Figure 1  The Mouse PCH2 Ortholog TRIP13 and Expression in Wild Type and Mutant
(A) Phylogenetic tree of presumed PCH2/TRIP13 orthologs. The database sequence accession number of each protein is presented in Table S1. Numbers shown are bootstrap values (see Materials and Methods). The clustering was the same regardless of whether the whole entire AA sequence or trimmed sequences (where regions showing little conservation were removed) were used for the analysis. Major eukaryotic groups are indicated in color, with deuterostomia in blue, plants in green, protostomia in purple, and fungi in maroon.

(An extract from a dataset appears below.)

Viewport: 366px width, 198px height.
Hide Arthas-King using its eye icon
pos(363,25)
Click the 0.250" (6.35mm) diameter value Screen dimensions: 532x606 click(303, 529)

(B) Amplification products of cDNA from the following tissues: 1, heart; 2, brain; 3, spleen; 4, lung; 5, liver; 6, skeletal muscle; 7, kidney; 8, testis; 9, E7 embryo; 10, E11 embryo; 11, E15 embryo; and 12, E17 embryo.
(C) Intron–exon structure of TRIP13 and insertion site of gene-trap vector. See Materials and Methods for details on how the precise insertion site was identified.
(D) RT-PCR of Trip13 and a control gene Med31 from testis RNA. The Trip13 primers are situated in the first and last exons (see Materials and Methods).
(E) Western blot analysis of testis protein with anti-TRIP13 antibody. The blot was later probed with anti-alpha tubulin actin as a loading control. The expected TRIP13 protein is ∼48 KDa.
(F) Localization of TRIP13 in testes. Wild-type (top) and mutant (bottom) testis sections were probed with chicken anti-TRIP13, and detected with HRP-conjugated anti-chicken IgG (brown/red staining). Expression in WT was most prominent in the nuclei of Type B spermatogonia (Sg), leptotene spermatocytes (LS), and early pachytene spermatocytes (PS), but not late pachytene spermatocytes (LP). No nuclear staining was seen in mutant testis sections, although reddish cytoplasmic background is present. Identification of cell types was judged in part by estimating the epithelial stage of the tubules as described [67].
(G) TRIP13 localization in surface-spread spermatocytes. Preparations were immunolabeled with anti-SYCP3 (S) and TRIP13 (T). Both individual and merged images are shown for leptotene (Lep), zygotene (Zyg), and pachytene (Pac) spermatocytes. Nuclear staining was absent in the mutant.